Et il y a un constat qu’il faut faire et refaire sans cesse, dès le moment ou le Front Natio­nal s’est empa­ré du conseil régio­nal en région Paca. Le Front Natio­nal n’a peut-être pas rem­por­té la vic­toire poli­tique, mais il a idéo­lo­gi­que­ment rem­por­té une cer­taine nombre de vic­toires. Et d’une cer­taine manière, le lan­gage poli­tique, le lexique poli­tique, uti­li­sé aus­si-bien par des hommes de droite que par des hommes de gauche. Ce sont les mots du Front Natio­nal qui cir­culent dans la classe poli­tique. Le Front Natio­nal a gagné la bataille du lan­gage.

Il est impor­tant dans un moment ou les médias sont accu­sés de tous les maux, de pou­voir faire appa­raître aus­si une figure de liber­té du jour­na­liste. C’est un peu ce qu’on a ten­té de faire. Faire appa­raître que le jour­na­liste peut-être libre. Alors qu’il n’est pas néces­sai­re­ment sou­mis, ni ser­vile ni com­plice, mais qu’il a aus­si son mot à dire et ses ques­tions à poser.

Main­te­nant, il faut prendre la même ques­tion et la poser en termes ciné­ma­to­gra­phiques. Pas seule­ment en termes poli­tiques. La place du jour­na­liste dans un film, c’est au fond, de n’être pas celui qui en sait plus que le spec­ta­teur. Il doit réus­sir à se défaire de son savoir, de sa connais­sance, de son intel­li­gence du milieu pour abdi­quer. Sa puis­sance à lui, c’est poser des ques­tions que la plu­part du temps, les jour­na­listes ne posent plus. Ne posent plus parce qu’ils ont déjà com­pris, ils savent déjà, donc il y a cette espèce de conni­vence qui existe : je dis un truc, je ne le relève pas parce que tout le monde com­prends, alors que le spec­ta­teur n’a pas néces­sai­re­ment com­pris, il n’est pas dans le cercle de la conni­vence. Et une par­tie du tra­vail que nous fai­sons, consiste à poser des ques­tions naïves, des ques­tions simples. Par exemple, les jour­na­listes ne disent plus à un homme poli­tique : là, vous avez dis ceci, expli­quez-moi. Cela dit clai­re­ment que le jour­na­liste n’est pas en avance. Pro­mettre et ne pas tenir, c’est ter­ri­ble­ment plus grave que de ne pas pro­mettre évi­dem­ment.

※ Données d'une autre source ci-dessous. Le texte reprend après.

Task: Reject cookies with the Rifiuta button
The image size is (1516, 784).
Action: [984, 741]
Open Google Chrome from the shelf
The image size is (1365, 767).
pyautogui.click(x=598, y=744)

Disons, le d’une façon, la gauche est le lieu de la pro­messe, elle est aus­si mal­heu­reu­se­ment le lieu de la décep­tion. La droite, elle ne pro­met rien, elle n’a rien à pro­mettre, elle n’a jamais rien pro­mis et du coup on est moins déçu car on s’attend au pire. Per­sonne ne nous dit que ce sera mieux. La gauche nous disait encore vague­ment, que ce sera mieux… mais, c’est pas là. Moi, je consi­dère que les par­tis poli­tiques ont un rôle fon­da­men­tal à jouer dans un pays, pré­ci­sé­ment en don­nant un modèle. Or, l’exemple don­né par la droite bien-sûr, mais cela ne sur­prends pas et la gauche, cela me révolte… L’exemple qui est mon­tré est celui de la fer­me­ture des portes. Alors, on peut pas construire un pays, si on conti­nue de fer­mer les portes, de se fer­mer sur soi et de redou­ter avant-tout que les autres viennent appor­ter quelque chose. Or, ces gens qui sont venus d’ailleurs et qui sont por­teurs d’autres cultures, les amènent dans le creu­set fran­çais, et c’est une richesse inouïe. Et cette richesse, per­sonne n’en veut.